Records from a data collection
◇ ◇ ◇ ◇ ◇ ◇ ◇

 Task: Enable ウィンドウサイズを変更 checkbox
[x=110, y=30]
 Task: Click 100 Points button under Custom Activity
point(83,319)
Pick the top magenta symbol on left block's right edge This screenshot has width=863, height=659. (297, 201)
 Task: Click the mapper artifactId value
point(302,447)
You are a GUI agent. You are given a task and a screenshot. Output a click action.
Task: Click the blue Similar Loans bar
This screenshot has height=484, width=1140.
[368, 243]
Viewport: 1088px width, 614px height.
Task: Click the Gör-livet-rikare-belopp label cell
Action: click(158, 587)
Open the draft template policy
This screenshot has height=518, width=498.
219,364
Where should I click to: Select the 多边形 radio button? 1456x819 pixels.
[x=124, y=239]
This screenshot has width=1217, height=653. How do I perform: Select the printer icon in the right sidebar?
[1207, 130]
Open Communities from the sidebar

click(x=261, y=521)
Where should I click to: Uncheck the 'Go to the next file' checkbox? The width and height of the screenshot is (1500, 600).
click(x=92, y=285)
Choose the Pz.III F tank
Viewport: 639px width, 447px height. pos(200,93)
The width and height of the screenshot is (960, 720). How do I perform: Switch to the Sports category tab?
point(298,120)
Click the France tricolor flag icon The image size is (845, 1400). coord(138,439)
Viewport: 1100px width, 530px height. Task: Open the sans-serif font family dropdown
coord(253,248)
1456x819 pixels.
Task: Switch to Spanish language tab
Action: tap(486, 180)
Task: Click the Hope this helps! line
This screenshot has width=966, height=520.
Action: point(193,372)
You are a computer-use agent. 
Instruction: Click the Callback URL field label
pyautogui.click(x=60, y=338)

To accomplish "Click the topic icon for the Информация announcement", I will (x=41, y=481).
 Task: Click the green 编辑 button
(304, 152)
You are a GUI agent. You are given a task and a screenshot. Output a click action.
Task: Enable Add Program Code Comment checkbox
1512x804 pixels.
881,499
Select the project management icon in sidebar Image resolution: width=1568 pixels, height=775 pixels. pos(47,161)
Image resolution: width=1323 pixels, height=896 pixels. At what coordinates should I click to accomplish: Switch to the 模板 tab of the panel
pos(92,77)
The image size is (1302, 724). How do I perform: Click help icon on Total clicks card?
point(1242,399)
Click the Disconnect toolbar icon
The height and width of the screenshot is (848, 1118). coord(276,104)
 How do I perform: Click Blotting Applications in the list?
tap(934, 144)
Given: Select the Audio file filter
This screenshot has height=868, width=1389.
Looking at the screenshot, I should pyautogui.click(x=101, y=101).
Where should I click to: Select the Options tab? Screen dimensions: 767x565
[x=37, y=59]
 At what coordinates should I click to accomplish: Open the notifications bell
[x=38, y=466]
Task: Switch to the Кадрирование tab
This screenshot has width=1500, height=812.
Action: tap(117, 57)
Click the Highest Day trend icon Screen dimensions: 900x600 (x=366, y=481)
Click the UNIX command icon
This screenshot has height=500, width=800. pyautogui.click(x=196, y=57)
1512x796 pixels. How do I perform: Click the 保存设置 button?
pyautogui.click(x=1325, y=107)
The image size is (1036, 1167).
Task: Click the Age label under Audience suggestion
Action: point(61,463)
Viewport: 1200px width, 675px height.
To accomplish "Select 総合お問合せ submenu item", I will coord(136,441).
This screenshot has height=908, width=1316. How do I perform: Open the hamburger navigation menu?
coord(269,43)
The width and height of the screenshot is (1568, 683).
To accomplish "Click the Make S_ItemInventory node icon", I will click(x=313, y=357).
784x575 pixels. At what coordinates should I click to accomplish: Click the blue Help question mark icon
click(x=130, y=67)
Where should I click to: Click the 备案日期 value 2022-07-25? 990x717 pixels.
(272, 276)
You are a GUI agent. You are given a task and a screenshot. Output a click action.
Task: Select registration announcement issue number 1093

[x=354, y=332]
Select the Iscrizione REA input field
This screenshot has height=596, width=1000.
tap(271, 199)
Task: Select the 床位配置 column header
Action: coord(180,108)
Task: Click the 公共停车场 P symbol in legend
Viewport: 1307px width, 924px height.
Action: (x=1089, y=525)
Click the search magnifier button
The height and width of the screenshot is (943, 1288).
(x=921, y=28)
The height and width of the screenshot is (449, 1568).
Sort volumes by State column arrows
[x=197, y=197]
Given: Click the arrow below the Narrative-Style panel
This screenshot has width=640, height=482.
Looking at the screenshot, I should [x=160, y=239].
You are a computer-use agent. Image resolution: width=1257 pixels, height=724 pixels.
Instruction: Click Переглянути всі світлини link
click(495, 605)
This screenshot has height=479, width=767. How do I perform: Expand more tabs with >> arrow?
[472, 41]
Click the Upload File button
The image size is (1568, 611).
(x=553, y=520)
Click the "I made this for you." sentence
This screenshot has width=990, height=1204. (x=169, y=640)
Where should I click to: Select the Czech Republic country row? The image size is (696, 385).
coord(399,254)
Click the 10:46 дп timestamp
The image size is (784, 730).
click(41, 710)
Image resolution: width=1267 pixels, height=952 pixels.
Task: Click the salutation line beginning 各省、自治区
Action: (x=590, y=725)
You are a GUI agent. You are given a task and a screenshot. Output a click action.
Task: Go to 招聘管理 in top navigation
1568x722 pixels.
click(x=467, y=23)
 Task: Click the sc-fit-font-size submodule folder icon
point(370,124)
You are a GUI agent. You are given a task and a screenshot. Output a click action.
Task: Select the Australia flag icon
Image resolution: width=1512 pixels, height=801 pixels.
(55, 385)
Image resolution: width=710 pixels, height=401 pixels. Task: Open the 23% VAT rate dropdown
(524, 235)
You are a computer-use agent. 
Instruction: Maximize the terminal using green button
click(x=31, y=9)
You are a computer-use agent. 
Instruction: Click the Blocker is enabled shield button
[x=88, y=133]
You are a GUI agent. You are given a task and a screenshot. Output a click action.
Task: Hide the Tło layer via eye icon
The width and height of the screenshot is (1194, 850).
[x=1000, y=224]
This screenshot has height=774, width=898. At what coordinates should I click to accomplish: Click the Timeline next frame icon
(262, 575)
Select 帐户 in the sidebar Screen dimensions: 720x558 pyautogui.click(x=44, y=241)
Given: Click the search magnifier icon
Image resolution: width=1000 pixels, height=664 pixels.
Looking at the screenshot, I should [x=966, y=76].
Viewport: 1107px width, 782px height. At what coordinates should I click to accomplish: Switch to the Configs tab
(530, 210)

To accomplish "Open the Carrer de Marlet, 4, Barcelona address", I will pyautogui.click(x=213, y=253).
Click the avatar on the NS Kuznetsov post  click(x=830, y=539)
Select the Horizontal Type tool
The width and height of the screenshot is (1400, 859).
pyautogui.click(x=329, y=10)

◇ ◇ ◇ ◇ ◇ ◇ ◇

• [SHORT PROBLEM]: Print every line of the material above word for word, leaving nothing out and changing nothing.

• [TASK RESPONSE]:
 Task: Enable ウィンドウサイズを変更 checkbox
[x=110, y=30]
 Task: Click 100 Points button under Custom Activity
point(83,319)
Pick the top magenta symbol on left block's right edge This screenshot has width=863, height=659. (297, 201)
 Task: Click the mapper artifactId value
point(302,447)
You are a GUI agent. You are given a task and a screenshot. Output a click action.
Task: Click the blue Similar Loans bar
This screenshot has height=484, width=1140.
[368, 243]
Viewport: 1088px width, 614px height.
Task: Click the Gör-livet-rikare-belopp label cell
Action: click(158, 587)
Open the draft template policy
This screenshot has height=518, width=498.
219,364
Where should I click to: Select the 多边形 radio button? 1456x819 pixels.
[x=124, y=239]
This screenshot has width=1217, height=653. How do I perform: Select the printer icon in the right sidebar?
[1207, 130]
Open Communities from the sidebar

click(x=261, y=521)
Where should I click to: Uncheck the 'Go to the next file' checkbox? The width and height of the screenshot is (1500, 600).
click(x=92, y=285)
Choose the Pz.III F tank
Viewport: 639px width, 447px height. pos(200,93)
The width and height of the screenshot is (960, 720). How do I perform: Switch to the Sports category tab?
point(298,120)
Click the France tricolor flag icon The image size is (845, 1400). coord(138,439)
Viewport: 1100px width, 530px height. Task: Open the sans-serif font family dropdown
coord(253,248)
1456x819 pixels.
Task: Switch to Spanish language tab
Action: tap(486, 180)
Task: Click the Hope this helps! line
This screenshot has width=966, height=520.
Action: point(193,372)
You are a computer-use agent. 
Instruction: Click the Callback URL field label
pyautogui.click(x=60, y=338)

To accomplish "Click the topic icon for the Информация announcement", I will (x=41, y=481).
 Task: Click the green 编辑 button
(304, 152)
You are a GUI agent. You are given a task and a screenshot. Output a click action.
Task: Enable Add Program Code Comment checkbox
1512x804 pixels.
881,499
Select the project management icon in sidebar Image resolution: width=1568 pixels, height=775 pixels. pos(47,161)
Image resolution: width=1323 pixels, height=896 pixels. At what coordinates should I click to accomplish: Switch to the 模板 tab of the panel
pos(92,77)
The image size is (1302, 724). How do I perform: Click help icon on Total clicks card?
point(1242,399)
Click the Disconnect toolbar icon
The height and width of the screenshot is (848, 1118). coord(276,104)
 How do I perform: Click Blotting Applications in the list?
tap(934, 144)
Given: Select the Audio file filter
This screenshot has height=868, width=1389.
Looking at the screenshot, I should pyautogui.click(x=101, y=101).
Where should I click to: Select the Options tab? Screen dimensions: 767x565
[x=37, y=59]
 At what coordinates should I click to accomplish: Open the notifications bell
[x=38, y=466]
Task: Switch to the Кадрирование tab
This screenshot has width=1500, height=812.
Action: tap(117, 57)
Click the Highest Day trend icon Screen dimensions: 900x600 (x=366, y=481)
Click the UNIX command icon
This screenshot has height=500, width=800. pyautogui.click(x=196, y=57)
1512x796 pixels. How do I perform: Click the 保存设置 button?
pyautogui.click(x=1325, y=107)
The image size is (1036, 1167).
Task: Click the Age label under Audience suggestion
Action: point(61,463)
Viewport: 1200px width, 675px height.
To accomplish "Select 総合お問合せ submenu item", I will coord(136,441).
This screenshot has height=908, width=1316. How do I perform: Open the hamburger navigation menu?
coord(269,43)
The width and height of the screenshot is (1568, 683).
To accomplish "Click the Make S_ItemInventory node icon", I will click(x=313, y=357).
784x575 pixels. At what coordinates should I click to accomplish: Click the blue Help question mark icon
click(x=130, y=67)
Where should I click to: Click the 备案日期 value 2022-07-25? 990x717 pixels.
(272, 276)
You are a GUI agent. You are given a task and a screenshot. Output a click action.
Task: Select registration announcement issue number 1093

[x=354, y=332]
Select the Iscrizione REA input field
This screenshot has height=596, width=1000.
tap(271, 199)
Task: Select the 床位配置 column header
Action: coord(180,108)
Task: Click the 公共停车场 P symbol in legend
Viewport: 1307px width, 924px height.
Action: (x=1089, y=525)
Click the search magnifier button
The height and width of the screenshot is (943, 1288).
(x=921, y=28)
The height and width of the screenshot is (449, 1568).
Sort volumes by State column arrows
[x=197, y=197]
Given: Click the arrow below the Narrative-Style panel
This screenshot has width=640, height=482.
Looking at the screenshot, I should [x=160, y=239].
You are a computer-use agent. Image resolution: width=1257 pixels, height=724 pixels.
Instruction: Click Переглянути всі світлини link
click(495, 605)
This screenshot has height=479, width=767. How do I perform: Expand more tabs with >> arrow?
[472, 41]
Click the Upload File button
The image size is (1568, 611).
(x=553, y=520)
Click the "I made this for you." sentence
This screenshot has width=990, height=1204. (x=169, y=640)
Where should I click to: Select the Czech Republic country row? The image size is (696, 385).
coord(399,254)
Click the 10:46 дп timestamp
The image size is (784, 730).
click(41, 710)
Image resolution: width=1267 pixels, height=952 pixels.
Task: Click the salutation line beginning 各省、自治区
Action: (x=590, y=725)
You are a GUI agent. You are given a task and a screenshot. Output a click action.
Task: Go to 招聘管理 in top navigation
1568x722 pixels.
click(x=467, y=23)
 Task: Click the sc-fit-font-size submodule folder icon
point(370,124)
You are a GUI agent. You are given a task and a screenshot. Output a click action.
Task: Select the Australia flag icon
Image resolution: width=1512 pixels, height=801 pixels.
(55, 385)
Image resolution: width=710 pixels, height=401 pixels. Task: Open the 23% VAT rate dropdown
(524, 235)
You are a computer-use agent. 
Instruction: Maximize the terminal using green button
click(x=31, y=9)
You are a computer-use agent. 
Instruction: Click the Blocker is enabled shield button
[x=88, y=133]
You are a GUI agent. You are given a task and a screenshot. Output a click action.
Task: Hide the Tło layer via eye icon
The width and height of the screenshot is (1194, 850).
[x=1000, y=224]
This screenshot has height=774, width=898. At what coordinates should I click to accomplish: Click the Timeline next frame icon
(262, 575)
Select 帐户 in the sidebar Screen dimensions: 720x558 pyautogui.click(x=44, y=241)
Given: Click the search magnifier icon
Image resolution: width=1000 pixels, height=664 pixels.
Looking at the screenshot, I should [x=966, y=76].
Viewport: 1107px width, 782px height. At what coordinates should I click to accomplish: Switch to the Configs tab
(530, 210)

To accomplish "Open the Carrer de Marlet, 4, Barcelona address", I will pyautogui.click(x=213, y=253).
Click the avatar on the NS Kuznetsov post  click(x=830, y=539)
Select the Horizontal Type tool
The width and height of the screenshot is (1400, 859).
pyautogui.click(x=329, y=10)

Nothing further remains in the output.